#### Reading passage:
----
Off-balance sheet arrangements 

The Company has no off-balance sheet arrangements.

TRANSACTIONS WITH RELATED PARTIES 

During the nine months ended 30 September 2012 the group entered into the
following transactions involving related parties:


Transactions with key management personnel 

The Dragon Group Ltd charged the Company a total of $91,904 (30 September 2011:
$94,048) which relates to the reimbursement of Tony Williams' remuneration paid
on behalf of the Company. Tony Williams, Chairman and a director of the Company,
beneficially owns the Dragon Group. At 30 September 2012 $10,462 (30 September
2011: $10,114) was outstanding.


Key management personnel also participate in the Company's share option programme. 

FUTURE OUTLOOK 

Management anticipates, subject to the successful negotiation of a new milling
contract the profitability of the operations would increase to a sustainable
level generating cash flow to be used for further mining exploration and
development programmes. This is based on the assumption that silver prices will
remain at least around $28 per ounce, although some price volatility is
expected. The preliminary results of the detailed mill and metallurgical studies
are expected to be received during the fourth quarter. It is anticipated these
studies will eventually enable greater efficiencies with milling and ultimately
reduce Arian's silver production cost per ounce.
----
#### Collected material:

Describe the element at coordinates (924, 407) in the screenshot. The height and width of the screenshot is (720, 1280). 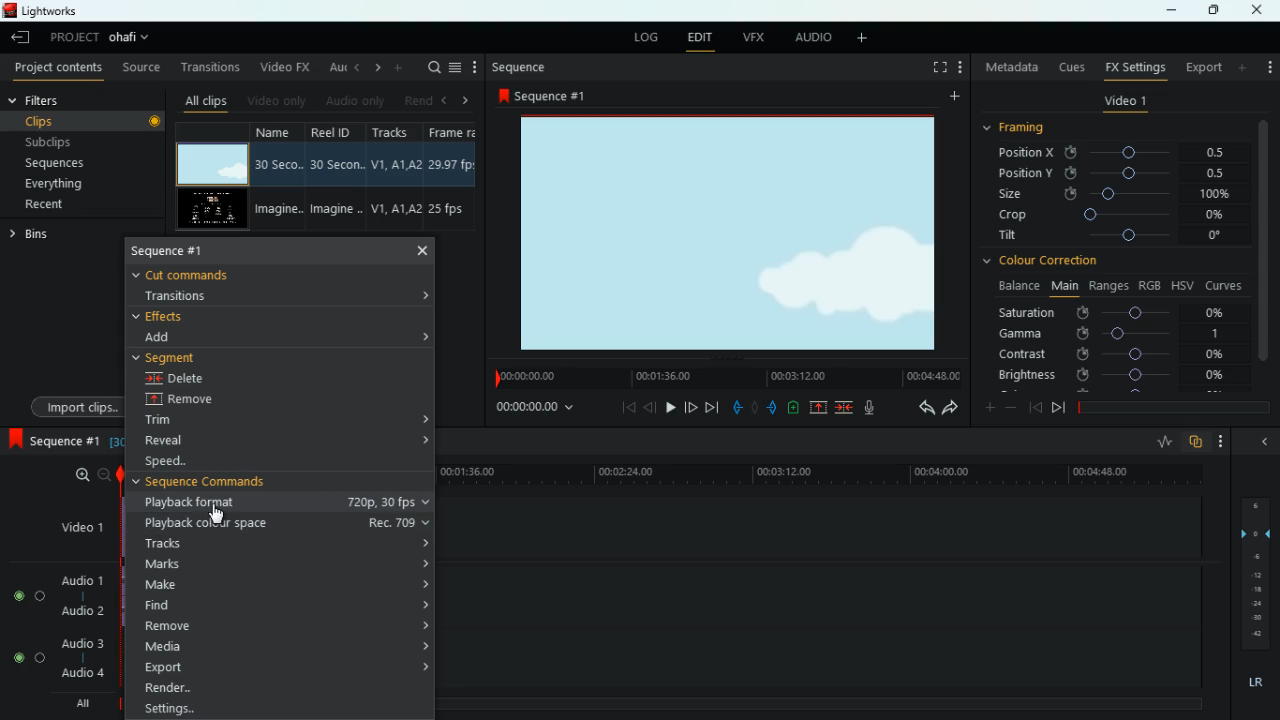
I see `back` at that location.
----
#### Problems and tasks:
1: Answer these questions about the company report:
(a) How much did The Dragon Group Ltd charge the Company during the nine months ended 30 September 2012?
(b) Who beneficially owns the Dragon Group?
(c) What silver price does the outlook assume?
2: Reproduce the company report between "FUTURE OUTLOOK" and "cost per ounce.", inclusive.

#### Task-by-task answers:
1:
(a) $91,904
(b) Tony Williams
(c) At least around $28 per ounce

2:
FUTURE OUTLOOK 

Management anticipates, subject to the successful negotiation of a new milling
contract the profitability of the operations would increase to a sustainable
level generating cash flow to be used for further mining exploration and
development programmes. This is based on the assumption that silver prices will
remain at least around $28 per ounce, although some price volatility is
expected. The preliminary results of the detailed mill and metallurgical studies
are expected to be received during the fourth quarter. It is anticipated these
studies will eventually enable greater efficiencies with milling and ultimately
reduce Arian's silver production cost per ounce.